A questo indirizzo c’è una proposta di legge tradotta in inglese introdotta nel Parlamento dell’Iran il giorno 2 luglio. Si tratta di alcune iniziative tra le quali quella di espandere alcuni crimini alla condanna della pena di morte per quelle persone che fanno attività di blogging e gestiscono siti web che “promuovono la corruzione, la pornografia e l’ateismo“. Qualcuno pensa che anche la Cina farà lo stesso.

Credo che quanto sia stato proposto dal governo dell’Iran si commenti da sè. Il Berkman Center for Internet & Society ha recentemente realizzato uno studio sulla blogosfera in Iran (file .PDF) che ha dimostrato la presenza di 60 mila blog continuamente aggiornati, un movimento giovane che sviluppa alcune contraddizioni.
Il paper descrive la blogosfera in Iran come un luogo dove le donne possono parlare dei loro diritti, i giornalisti combattere contro la censura ed i dissidenti esprimere il loro parere ed organizzarsi. Dall’altra parte però, la blogosfera Iraniana è abitata da persone che difendono la Rivoluzione Islamica, celebrano gli Hezbollah, hanno opinioni completamente differenti.
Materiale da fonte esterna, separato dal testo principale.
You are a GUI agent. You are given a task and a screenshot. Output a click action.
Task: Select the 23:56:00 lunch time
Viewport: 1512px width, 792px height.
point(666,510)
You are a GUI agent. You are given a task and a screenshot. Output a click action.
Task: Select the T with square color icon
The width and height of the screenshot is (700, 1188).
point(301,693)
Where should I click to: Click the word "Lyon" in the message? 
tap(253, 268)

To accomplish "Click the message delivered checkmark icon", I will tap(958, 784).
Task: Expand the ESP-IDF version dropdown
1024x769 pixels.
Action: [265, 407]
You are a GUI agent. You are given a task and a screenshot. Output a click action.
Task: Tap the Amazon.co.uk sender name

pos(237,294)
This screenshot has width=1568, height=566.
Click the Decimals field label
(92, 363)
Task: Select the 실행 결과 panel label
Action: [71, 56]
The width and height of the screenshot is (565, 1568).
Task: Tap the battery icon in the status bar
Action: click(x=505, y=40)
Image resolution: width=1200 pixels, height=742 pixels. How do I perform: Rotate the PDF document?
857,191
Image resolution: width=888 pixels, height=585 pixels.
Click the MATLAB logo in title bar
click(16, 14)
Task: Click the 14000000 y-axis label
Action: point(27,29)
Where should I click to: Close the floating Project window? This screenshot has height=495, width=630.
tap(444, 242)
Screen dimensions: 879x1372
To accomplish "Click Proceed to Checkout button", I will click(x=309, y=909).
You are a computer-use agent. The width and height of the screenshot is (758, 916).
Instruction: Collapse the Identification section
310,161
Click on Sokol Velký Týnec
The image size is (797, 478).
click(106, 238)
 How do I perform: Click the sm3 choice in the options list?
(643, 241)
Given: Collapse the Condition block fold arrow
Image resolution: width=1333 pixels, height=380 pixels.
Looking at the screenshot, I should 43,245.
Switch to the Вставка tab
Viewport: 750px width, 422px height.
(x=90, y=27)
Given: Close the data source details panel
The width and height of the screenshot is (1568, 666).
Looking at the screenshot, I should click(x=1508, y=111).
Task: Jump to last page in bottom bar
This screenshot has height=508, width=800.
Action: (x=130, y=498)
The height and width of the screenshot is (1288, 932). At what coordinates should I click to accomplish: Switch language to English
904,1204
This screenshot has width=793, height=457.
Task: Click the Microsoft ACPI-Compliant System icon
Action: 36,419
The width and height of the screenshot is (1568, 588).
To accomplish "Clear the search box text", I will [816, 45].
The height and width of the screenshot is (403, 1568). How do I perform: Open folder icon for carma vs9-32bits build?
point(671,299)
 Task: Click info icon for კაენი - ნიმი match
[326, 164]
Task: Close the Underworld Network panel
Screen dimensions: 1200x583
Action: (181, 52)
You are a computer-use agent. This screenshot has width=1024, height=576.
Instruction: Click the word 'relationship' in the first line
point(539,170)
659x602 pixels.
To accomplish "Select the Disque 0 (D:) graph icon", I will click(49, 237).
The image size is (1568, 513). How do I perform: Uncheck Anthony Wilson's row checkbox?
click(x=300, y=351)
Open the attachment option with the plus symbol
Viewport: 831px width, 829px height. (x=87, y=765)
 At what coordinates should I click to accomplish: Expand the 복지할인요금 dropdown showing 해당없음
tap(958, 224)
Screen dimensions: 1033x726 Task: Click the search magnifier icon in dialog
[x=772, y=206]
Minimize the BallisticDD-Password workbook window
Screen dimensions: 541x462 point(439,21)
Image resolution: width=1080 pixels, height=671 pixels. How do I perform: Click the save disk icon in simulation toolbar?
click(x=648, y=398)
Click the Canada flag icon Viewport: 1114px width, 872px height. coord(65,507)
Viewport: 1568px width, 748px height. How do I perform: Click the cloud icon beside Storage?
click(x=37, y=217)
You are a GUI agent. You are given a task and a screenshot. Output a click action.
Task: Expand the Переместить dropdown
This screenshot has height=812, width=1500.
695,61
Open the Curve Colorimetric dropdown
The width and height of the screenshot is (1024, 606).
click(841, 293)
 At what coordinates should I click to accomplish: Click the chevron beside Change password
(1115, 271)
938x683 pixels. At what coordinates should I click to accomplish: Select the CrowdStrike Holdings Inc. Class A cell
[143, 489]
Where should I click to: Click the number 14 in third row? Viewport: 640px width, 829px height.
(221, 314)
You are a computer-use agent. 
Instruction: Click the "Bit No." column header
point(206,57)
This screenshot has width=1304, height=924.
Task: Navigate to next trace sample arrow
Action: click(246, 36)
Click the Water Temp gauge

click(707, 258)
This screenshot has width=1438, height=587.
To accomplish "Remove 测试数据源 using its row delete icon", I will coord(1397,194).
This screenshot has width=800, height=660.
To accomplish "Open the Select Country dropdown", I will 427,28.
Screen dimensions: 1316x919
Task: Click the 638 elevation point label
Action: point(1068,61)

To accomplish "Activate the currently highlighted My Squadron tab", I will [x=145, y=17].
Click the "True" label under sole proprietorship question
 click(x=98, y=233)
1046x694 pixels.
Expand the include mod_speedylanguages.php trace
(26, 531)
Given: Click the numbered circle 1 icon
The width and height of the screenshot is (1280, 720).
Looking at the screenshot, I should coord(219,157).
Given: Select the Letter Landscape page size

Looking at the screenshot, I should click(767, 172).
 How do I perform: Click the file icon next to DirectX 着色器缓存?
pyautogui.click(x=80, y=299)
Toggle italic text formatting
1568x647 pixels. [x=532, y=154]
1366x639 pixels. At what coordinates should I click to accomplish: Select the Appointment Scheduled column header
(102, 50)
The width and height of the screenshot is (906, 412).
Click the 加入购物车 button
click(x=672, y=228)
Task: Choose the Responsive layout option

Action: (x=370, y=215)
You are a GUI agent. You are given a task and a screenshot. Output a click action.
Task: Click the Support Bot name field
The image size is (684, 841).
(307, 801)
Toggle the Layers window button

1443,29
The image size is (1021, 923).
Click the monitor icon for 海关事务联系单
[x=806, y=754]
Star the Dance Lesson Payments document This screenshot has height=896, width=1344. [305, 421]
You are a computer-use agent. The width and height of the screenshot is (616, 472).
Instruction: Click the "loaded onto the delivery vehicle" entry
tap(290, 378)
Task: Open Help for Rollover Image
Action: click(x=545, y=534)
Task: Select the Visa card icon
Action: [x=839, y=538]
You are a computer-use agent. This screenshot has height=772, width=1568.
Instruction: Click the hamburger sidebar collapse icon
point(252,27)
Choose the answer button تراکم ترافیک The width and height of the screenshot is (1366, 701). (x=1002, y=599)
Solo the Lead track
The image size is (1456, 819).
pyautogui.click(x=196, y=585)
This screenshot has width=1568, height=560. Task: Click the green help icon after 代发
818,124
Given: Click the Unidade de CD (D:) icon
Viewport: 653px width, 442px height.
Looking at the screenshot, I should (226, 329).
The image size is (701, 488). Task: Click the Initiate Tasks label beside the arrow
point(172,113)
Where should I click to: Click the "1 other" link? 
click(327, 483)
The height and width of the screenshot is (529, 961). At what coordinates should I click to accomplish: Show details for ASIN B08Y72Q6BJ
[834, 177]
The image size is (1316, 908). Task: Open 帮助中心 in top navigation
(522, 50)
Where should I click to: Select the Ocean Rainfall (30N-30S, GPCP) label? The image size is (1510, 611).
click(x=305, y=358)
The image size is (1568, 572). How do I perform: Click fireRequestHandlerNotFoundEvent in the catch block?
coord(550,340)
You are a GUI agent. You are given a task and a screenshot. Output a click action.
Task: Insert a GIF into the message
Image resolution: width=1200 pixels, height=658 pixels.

La religione è di certo uno dei temi più discussi insieme alla storia Persiana, la musica, le arti visive, lo sport e soprattutto la poesia. I bloggers Iraniani più famosi sono (come si vede nella mappa di sopra) nel settore dei “secular/reformist” che include i dissenti e quelli che hanno lasciato l’Iran negli ultimi anni per le critiche nei confronti del governo. Ci sono poi altri tre gruppi (ed i relativi sottogruppi) abbastanza diversi ed eterogenei tra loro.

Basta questo pluralismo di voci ed espressioni libere presenti online per affermare che l’Iran sia un Paese realmente democratico? Qual è la cognizione sociale che esce fuori dai nuovi media rispetto a quelli tradizionali?

In un paese liberal democratico i blog sono la maggiore e forse migliore espressione degli strumenti di comunicazione presenti su Internet: il governo in Iran blocca, filtra e censura la visibilità di molti blog facendo spostare così le conversazioni (e la loro qualità) nelle chat room e in un modello offline del tipo “taxi culture”, abbastanza simile alla condivisione delle informazioni che avviene nella blogosfera.

Questo è quanto ho potuto capire da una prima lettura dell’interessantissimo studio.